President Joe Biden recently gave a speech claiming that America has made economic progress since he took office, saying, in part, that his economic policies are succeeding because America has seen “over 11 million jobs created, the two strongest years of job growth in history, 750,000 manufacturing jobs created, the lowest unemployment rate in 50 years, the best two years for small business applications on record, with annual inflation falling and wages rising over the last six months.”

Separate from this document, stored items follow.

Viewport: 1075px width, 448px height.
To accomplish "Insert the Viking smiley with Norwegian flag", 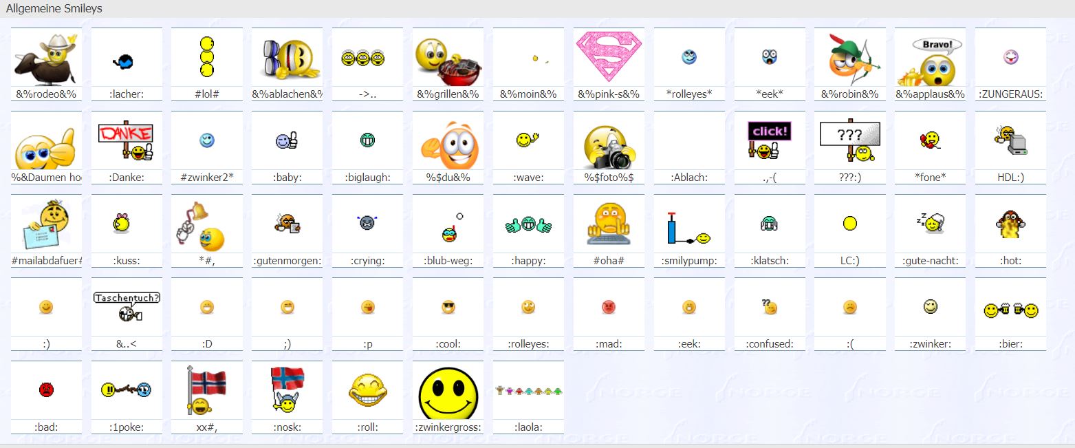I will pyautogui.click(x=287, y=389).

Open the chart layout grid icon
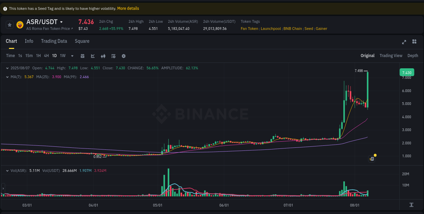(414, 42)
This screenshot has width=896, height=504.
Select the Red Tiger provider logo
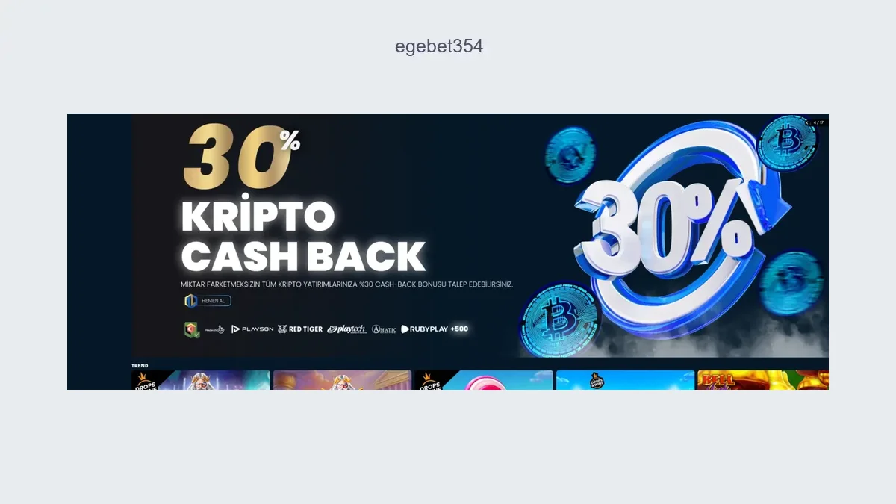(300, 329)
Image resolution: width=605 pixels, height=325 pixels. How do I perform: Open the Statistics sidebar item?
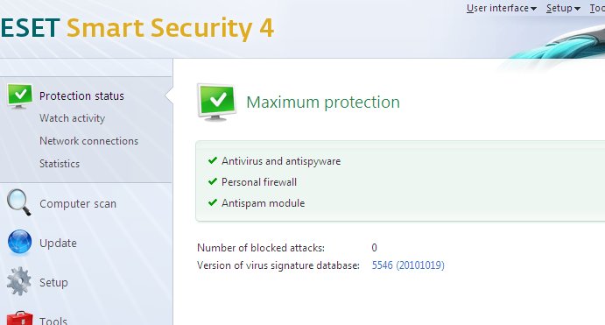60,164
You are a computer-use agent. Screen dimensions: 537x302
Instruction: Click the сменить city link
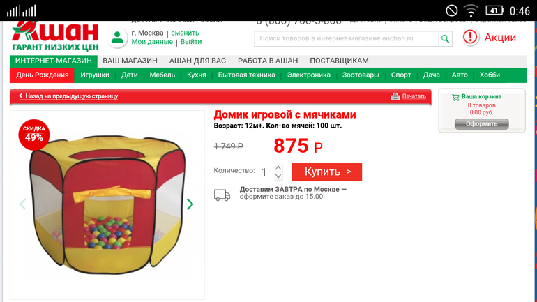(185, 33)
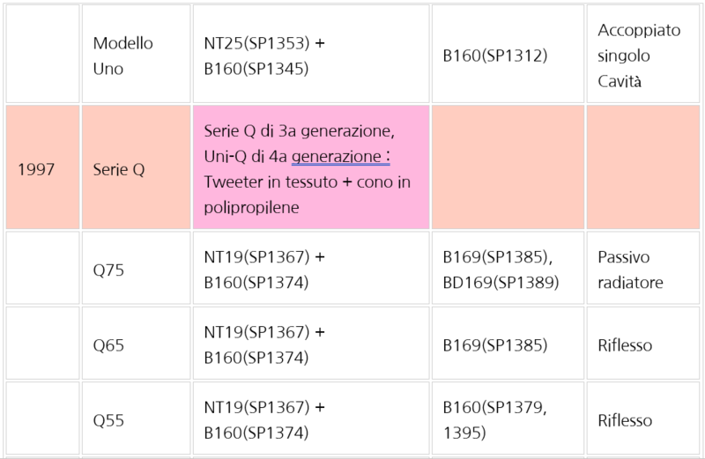
Task: Select the B169(SP1385), BD169(SP1389) cell
Action: (508, 270)
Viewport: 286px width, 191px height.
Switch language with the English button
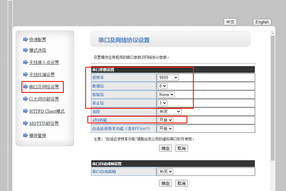(262, 22)
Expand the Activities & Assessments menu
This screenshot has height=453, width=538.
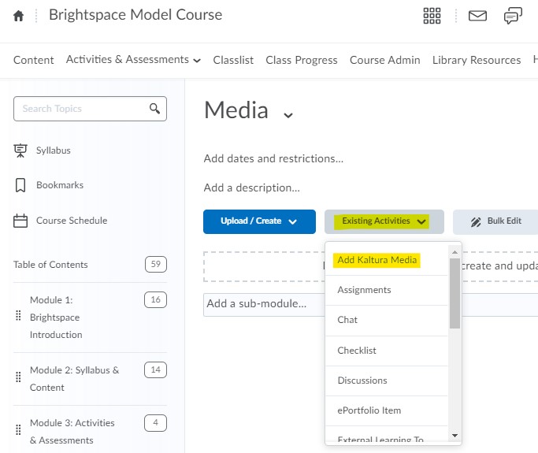click(x=133, y=60)
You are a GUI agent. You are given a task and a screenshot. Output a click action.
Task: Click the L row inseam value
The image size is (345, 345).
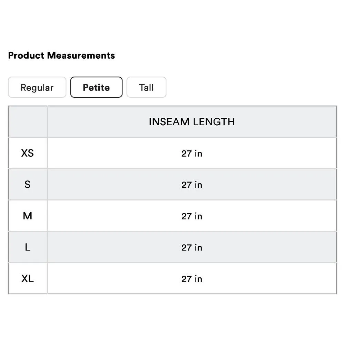coord(192,248)
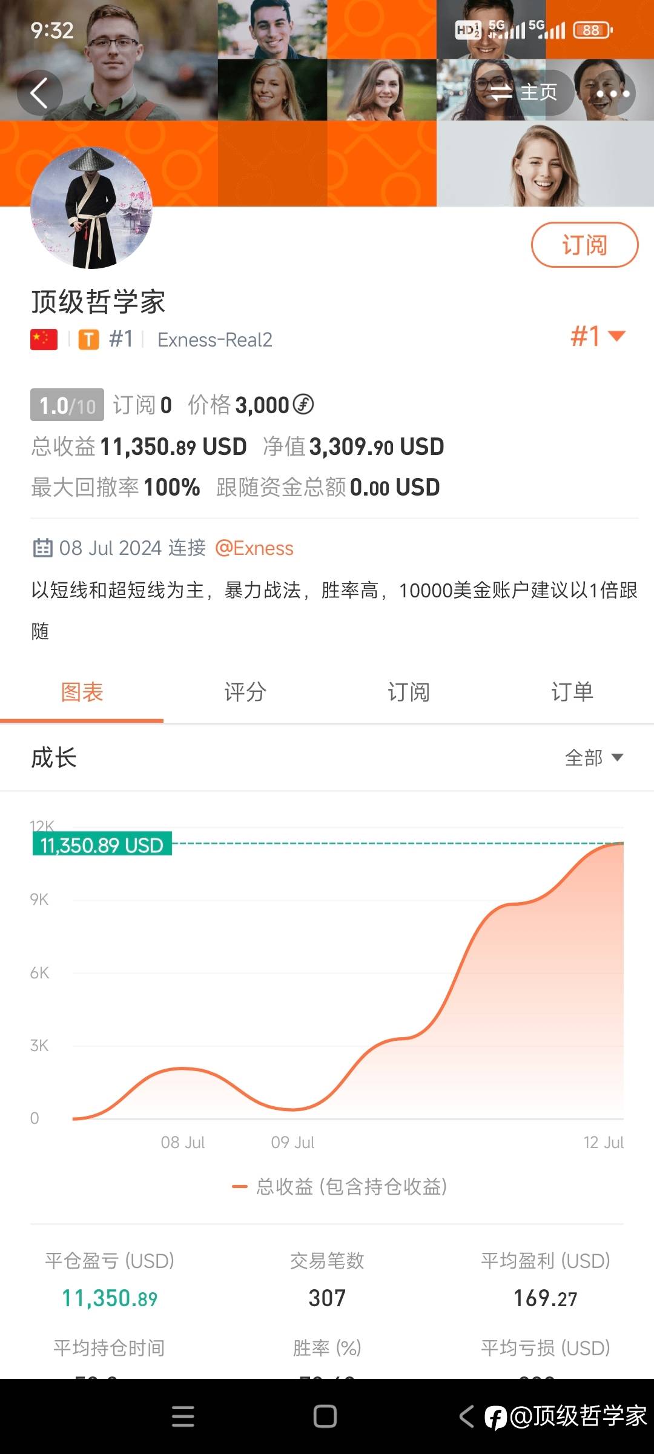Switch to the 订单 tab

[x=572, y=692]
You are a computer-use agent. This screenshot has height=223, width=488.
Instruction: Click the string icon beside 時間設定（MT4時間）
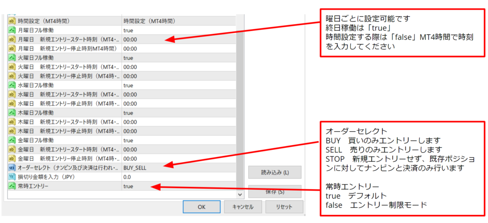[12, 21]
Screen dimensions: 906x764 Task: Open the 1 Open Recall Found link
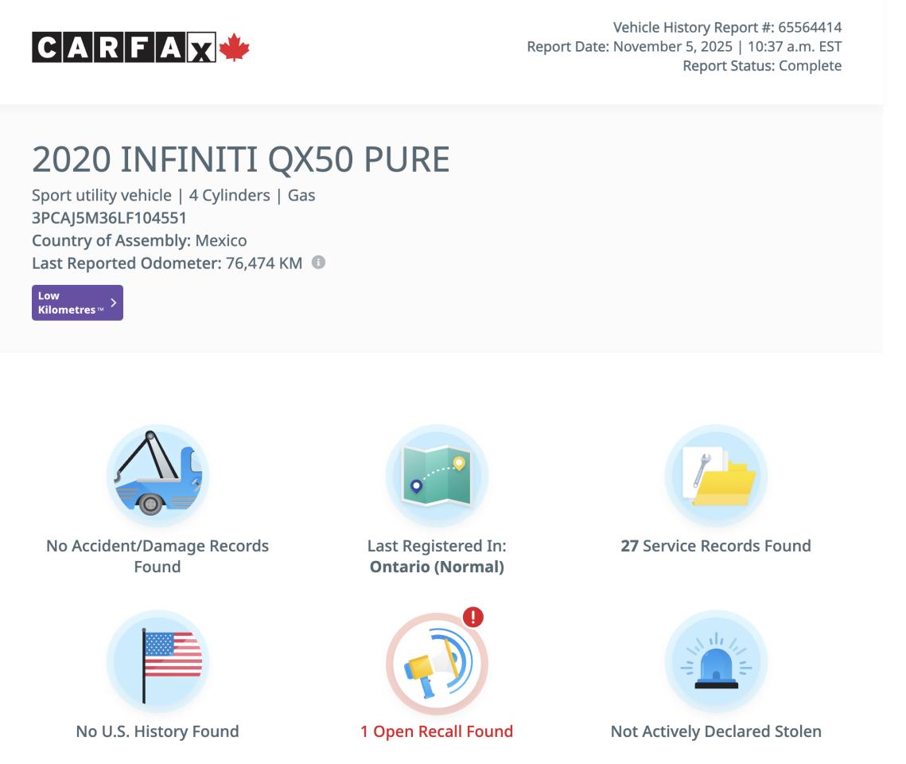pos(437,731)
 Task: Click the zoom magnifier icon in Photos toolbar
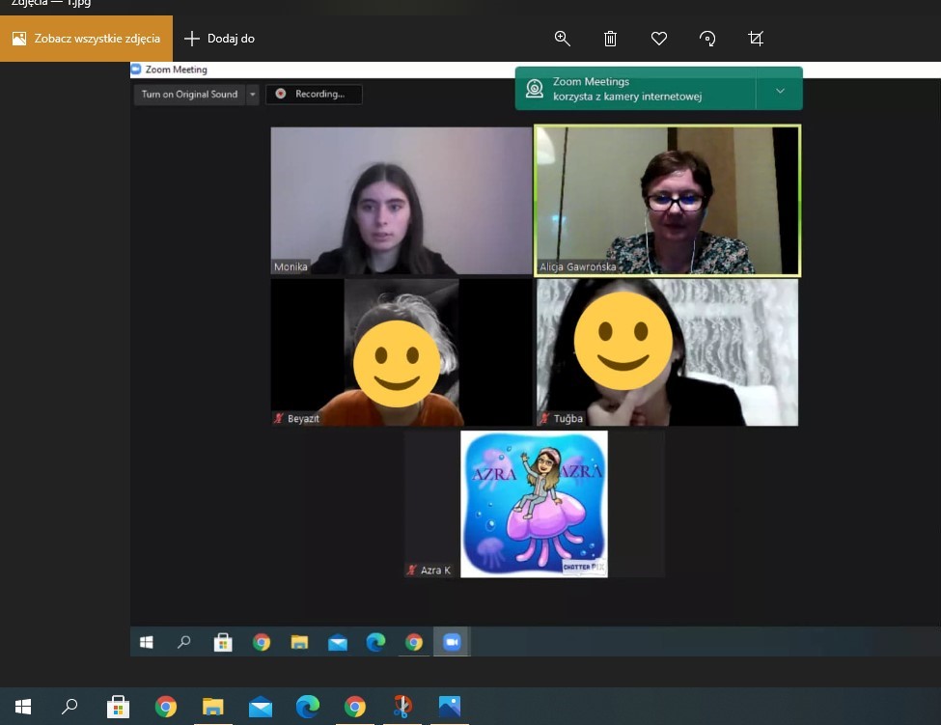click(x=562, y=39)
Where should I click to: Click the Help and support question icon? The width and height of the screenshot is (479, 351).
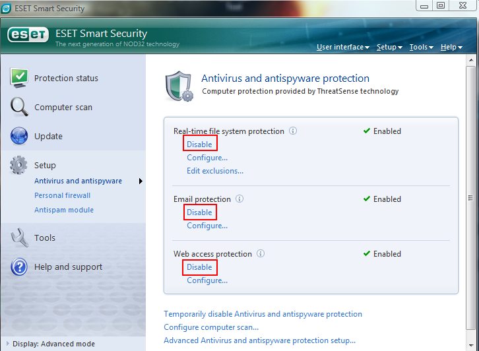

He went on to call the Fair Tax Act “fiscally demented” and claimed that his economic policies aim to build America’s economy “from the bottom up and the middle out”, along with attacking Republicans for their attempts to reign in spending, saying that they were threatening to let the US default on its debt.
Watch that speech here:
But, while Biden pats himself on the back for the performance of the economy, economic storm clouds are building. Specifically, bankruptcies are building to levels not seen since the Great Financial Crisis/Great Recession that began in 2008. ZeroHedge, reporting on that, noted:
“The US has transitioned from more than a decade of quantitative easing to more recent quantitative tightening. QT will remain until the Federal Reserve is finished squashing inflation. However, such a massive paradigm shift in markets might result in a period of deleveraging among highly levered firms that were able to flourish during the QE era.
“New Bloomberg data shows large companies (at least $50 million of liabilities) filing for bankruptcy topped 20 this month, the highest in any other January dating back to 2010. Back then, 25 filings were seen as the economy was still reeling from the aftermath of the GFC.”
Yet worse, that problem shows no signs of abating, with Damian Schaible, the co-chair of the restructuring group at law firm Davis Polk & Wardwell, telling Bloomberg “I think we’re going to see continued increased filings in 2023.”
Continuing, he added “From a broader market perspective, it’s pretty simple: We have a market filled with companies with historically high leverage — thanks to the easy money policies of the past decade — and a not-insignificant portion of that debt is floating rate.”
RightWireReport, adding more details on what might be going on as the bankruptcy issue builds, noted that “The reality is that business is struggling because the consumer is increasingly tapped out. In December 2022, the personal saving rate in the United States amounted to 3.4 percent, down from 7.5 percent in December 2021. The personal saving rate is calculated as the ratio of personal savings to disposable personal income.”
Biden can pat himself on the back all he wants and claim the economy is doing great. But, as he does so, the storm clouds are building over the economy, with rising rates, rising bankruptcies, and consumer financial exhaustion meaning that economic hardship is likely in store for America heading into the new year.